I’m a sentimental person but I hate the obligatory “What are you thankful for?” that happens this time of year. I’m not really spiritual so I don’t know who I’m thanking for some coincidences in my life. At the same time, I’m well aware that I can’t take credit for all of the happiness that’s come to me. I really like to refer to the way I feel as lucky. Somehow the stars have aligned and things are good. That being said, giving up knitting last week was really difficult for me. By Thursday, I was having dreams about binding off intricate and gorgeous color work sweaters. Reading blogs or looking through knitting books made my heart heavy.
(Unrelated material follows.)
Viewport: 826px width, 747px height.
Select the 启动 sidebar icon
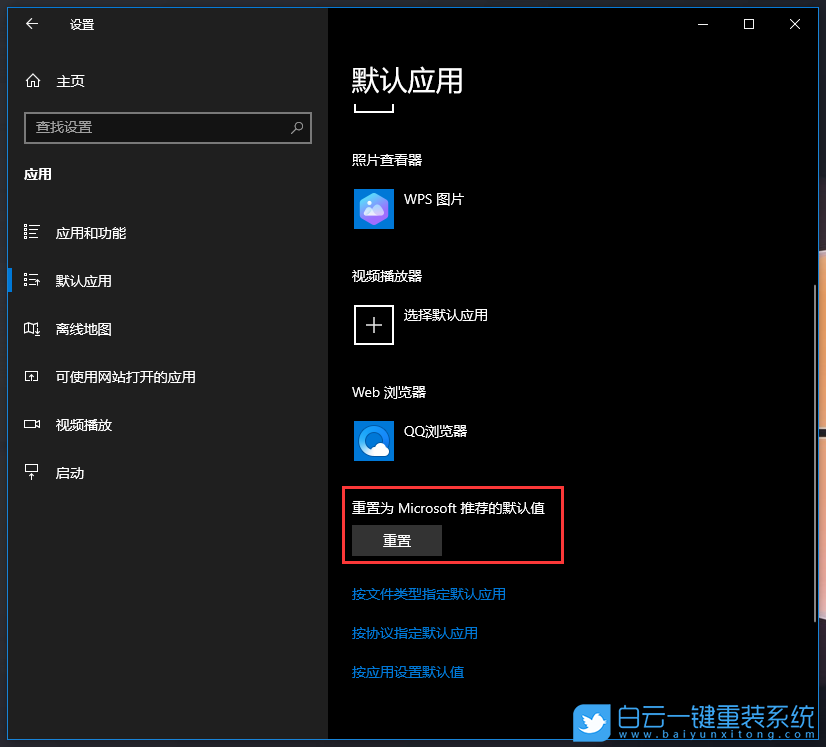pyautogui.click(x=33, y=473)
But at the same time, sacrificing a little bit made me think about a lot of things and, in the spirit of the season, I am pretty thankful.
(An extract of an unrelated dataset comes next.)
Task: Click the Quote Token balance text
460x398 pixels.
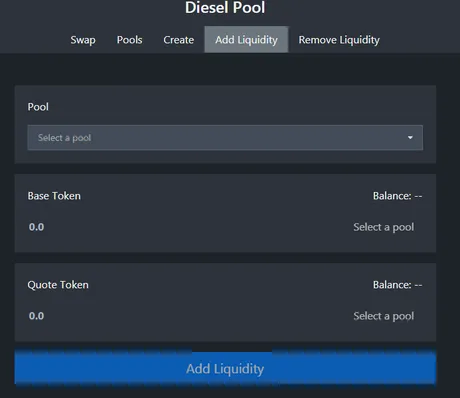Action: pos(397,285)
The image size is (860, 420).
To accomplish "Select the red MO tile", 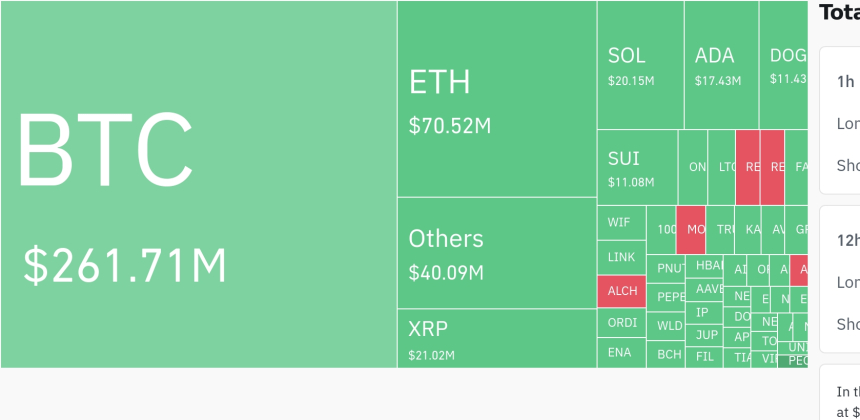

First of all, I’m thankful that knitting is in my life. I’m not sure I’d have the little sanity left in my without it. After I picked up knitting ten years ago, I went back and forth, sometimes not making anything for long periods of time. Over the past three or four years, knitting has become a huge part of who I am. I know I kept returning to it because I’ve always loved making things, be it with pen and paper or words or lights and film, I’m a maker. This is the best way I can make things and I’m so grateful that I’ve found it.
I’m thankful for how amazing and supportive everyone is. That means you lovely readers and all of my knitting friends. I’ve been complaining up a storm on Twitter (sorry, I’m Jewish. If something hurts, you’re going to hear about it) and not only has everyone tolerated me but they’ve given great advice. It really feels amazing that people I haven’t met in real life are asking how I’m feeling. You’re all fab. Of course, my family is always making sure that I’m not pushing it and Jon has been really strict so I don’t re-injure myself. As much as it’s driven me crazy, I’m grateful for that too.
And, as always, I’m grateful for my health. I’ve got plenty of issues when it comes to health but I’m really glad things aren’t worse. I’m so thankful that I’m not still having to take a knitting break. And if my wrists were still bad, if I had to get surgery or something (oh lord, knock on wood times a million), I’m thankful that I have healthcare and all of those things above.
I’d really be lost without my needles. And, as always, when times get tough, I know my friends will be there to help me through! I love the knitting community and I if it weren’t for you, I’d just be a crazy lady complaining about socks.